Oleh: S. N. Aisyah
Aku sering kali mendengkus ketika lagi-lagi mereka membahas hal itu. Bayangkan saja, ada setan wanita yang mengikuti Sutan Rangkayo minggu lalu. Katanya, minta diantar pulang, membonceng sepeda motor lelaki paruh baya itu. Spontan saja, Sutan Rangkayo turun dan lari terbirit-birit meninggalkan sepeda motornya.
Menurutmu siapa yang lebih konyol, keberadaan setan wanita yang kurang kerjaan itu atau kenyataan lelaki yang sudah hidup selama 50 tahun, yang memilih berlari dibandingkan membawa sepeda motornya pulang? Omong kosong. Kurasa, mereka menceritakan itu hanya untuk mencegahku pulang. Agar dapat bermain gim hingga larut malam. Dasar, mereka kira dunia hanya untuk bermain-main saja?!
Maka, dengan hati dongkol, kupacu sepeda motor. Seorang diri. Hampir saja pukul dua belas malam. Rinai. Gelap gulita. Hanya lampu sepeda motor yang menerangiku melewati pesisir pantai. Cahayanya menjangkau hingga pinggiran bibir pantai yang dibatasi bebatuan alami raksasa--bertumpuk, sumuk, dan suram. Kesiur angin berembus, terus-menerus, bagaikan nyanyian sendu menerobos celah-celah batuan itu. Semakin lama, entah mengapa embusan angin itu lamat-lamat dan lekat di daun telingaku. Lalu, menjelma tangisan pilu.
Bulu kuduku meremang. Aku terlonjak saat motor bebek yang kukendarai mati seketika.
"Hey, kalau kau dengar ada yang memanggil namamu, jangan berhenti. Jangan menoleh." Kembali terngiang peringatan Ardi padaku.
"Mengapa?" tanyaku padanya.
"Kau gila? Sudah pasti itu 'Dia'."
Masih dapat kuingat pucat pasi serta khawatir di wajah Ardi saat mengatakannya.
Ah, ada-ada saja! Aku terus mengengkol motor seraya berusaha tak mengumpat dalam hati.
"Rom, Romi ...."
Dela? Bukankah itu suara Dela? Oh, tidak. Jangan menoleh.

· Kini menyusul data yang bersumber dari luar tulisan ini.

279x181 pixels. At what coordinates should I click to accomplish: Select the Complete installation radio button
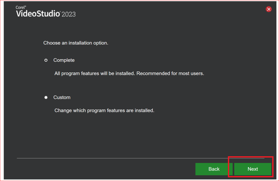pos(46,60)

"Romi, Rom ... tolong, Rom!"
Jangan menoleh. Jangan.
"Romi ... "
"Kamu nggak percaya ini aku?" Aku dapat mendengar putus asa dari suara itu. Ia mulai terisak.
Ah, konyol!
Kubalikkan badan. Senyap. Suara itu menghilang. Dari balik batu sana, melongok seorang wanita. Rambutnya masai, hitam, dan panjang. Kedua rongga matanya amat kelam, seperti darah beku menempel di sana. Perlahan-lahan ia mendekat. Gaun putihnya compang-camping dan lusuh, melayang sejengkal di permukaan tanah.
Dengan amat pelan dan menusuk, ia berkata, "Kena, Kau!"
Ia menyeringai.
Lalu tawa lengkingnya membahana memecah langit malam dan sunyi yang mencekam.